After the hearing, you requested that we perform a follow-on
investigation. We describe the results of this investigation and
further background about the HUBZone program in a companion report that
is being made public today.[Footnote 4] This testimony will summarize
our overall findings. Specifically, this testimony will address (1)
whether cases of fraud and abuse in the program exist outside of the
Washington, D.C., metro area; (2) what actions, if any, SBA has taken
to establish an effective fraud prevention system for the HUBZone
program; and (3) what actions, if any, SBA has taken on the 10 firms
that we found misrepresented their HUBZone status in July 2008.
To meet these objectives, we identified and investigated selected
HUBZone firms based on certain criteria, such as magnitude of HUBZone
contracts and firm location. We also interviewed SBA officials and
reviewed SBA data. A more detailed discussion of our scope and
methodology is provided in our separate report. We conducted our
investigation from September 2008 through March 2009 in accordance with
quality standards for investigations as set forth by the President's
Council on Integrity and Efficiency.
In summary, we found the following:
* Fraud and abuse in the HUBZone program extends beyond the Washington,
D.C., area.
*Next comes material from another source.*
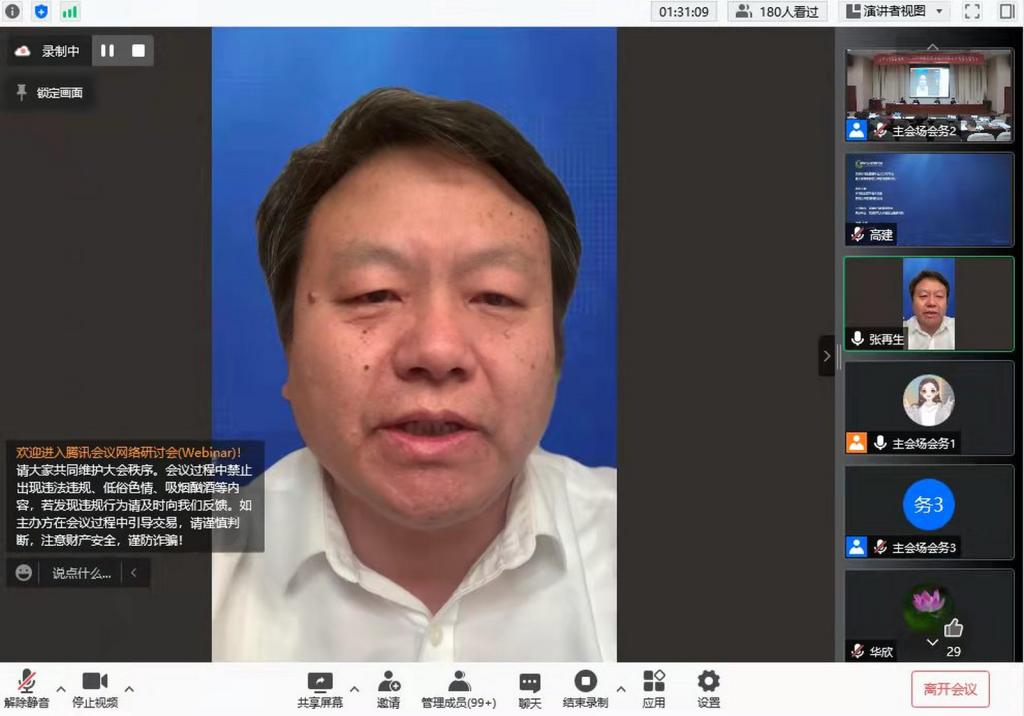Open the 设置 settings gear

point(708,683)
We identified 19 firms in Texas, Alabama, and California
participating in the HUBZone program that clearly do not meet program
requirements (i.e., principal office location or percentage of
employees in HUBZone and subcontracting limitations). In fiscal years
2006 and 2007, federal agencies obligated nearly $30 million to these
19 firms for performance as the prime contractor on HUBZone contracts
and a total of $187 million on all federal contracts.
* Although SBA has initiated steps to strengthen its internal controls
as a result of our 2008 testimonies and report, substantial work
remains for incorporating a fraud prevention system that includes
effective fraud controls consisting of (1) front-end controls at the
application stage, (2) fraud detection and monitoring of firms already
in the program, and (3) the aggressive pursuit and prosecution of
individuals committing fraud.
* SBA has taken some enforcement steps on the 10 firms previously
identified by GAO that knowingly did not meet HUBZone program
requirements. However, as of February 2009, according to SBA's Dynamic
Small Business Web site, 7 of the 10 firms that we investigated were
still HUBZone certified. SBA's failure to promptly remove firms from
the HUBZone program and examine some of the most egregious cases from
our testimony has resulted in an additional $7.2 million in HUBZone
obligations and about $25 million in HUBZone contracts to these firms.
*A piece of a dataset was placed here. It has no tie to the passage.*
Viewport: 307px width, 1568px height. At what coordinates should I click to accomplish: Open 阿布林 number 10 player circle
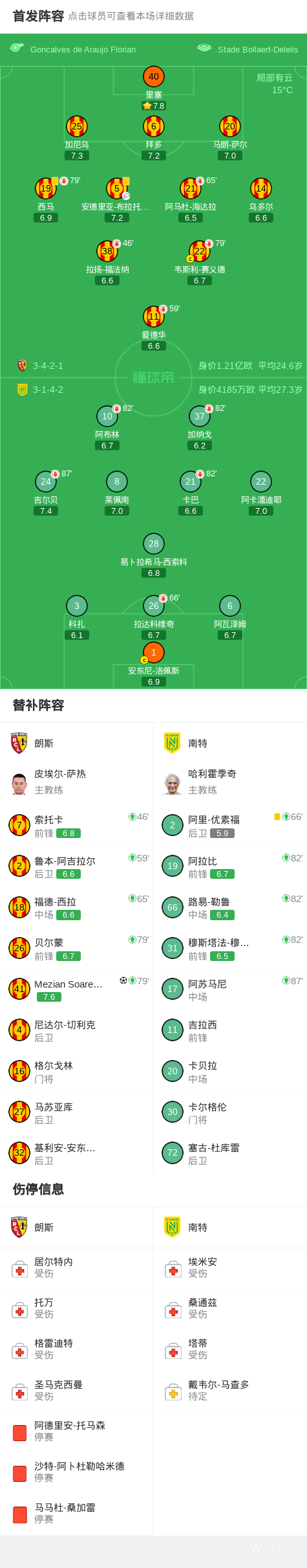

Selected Case Studies of Fraud and Abuse Outside the Washington, D.C.,
Metro Area:
HUBZone program fraud and abuse continues to be problematic for the
federal government. We identified 19 firms in Texas, Alabama, and
California participating in the HUBZone program even though they
clearly do not meet program requirements (i.e., principal office
location or percentage of employees residing in the HUBZone and
subcontracting limitations).[Footnote 5] Although we cannot conclude
whether this is a systemic problem based on these cases, the issue of
misrepresentation clearly extends beyond the Washington, D.C.,
metropolitan area where we conducted our initial investigation. In
fiscal years 2006 and 2007, federal agencies had obligated nearly $30
million to these 19 firms for performance as the prime contractor on
federal HUBZone contracts.[Footnote 6]
HUBZone regulations also place restrictions on the amount of work that
can be subcontracted to non-HUBZone firms. Specifically, HUBZone
regulations generally require a firm to expend at least 50 percent of
the personnel costs of a contract on its own employees. As part of our
investigative work, we found examples of service firms that
subcontracted most HUBZone contract work to other non-HUBZone firms and
thus did not meet this program requirement. When a firm subcontracts
the majority of its work to other non-HUBZone firms, it is undermining
the HUBZone program's stated purpose of stimulating development in
economically distressed areas, as well as evading eligibility
requirements for principal office and 35 percent residency requirement.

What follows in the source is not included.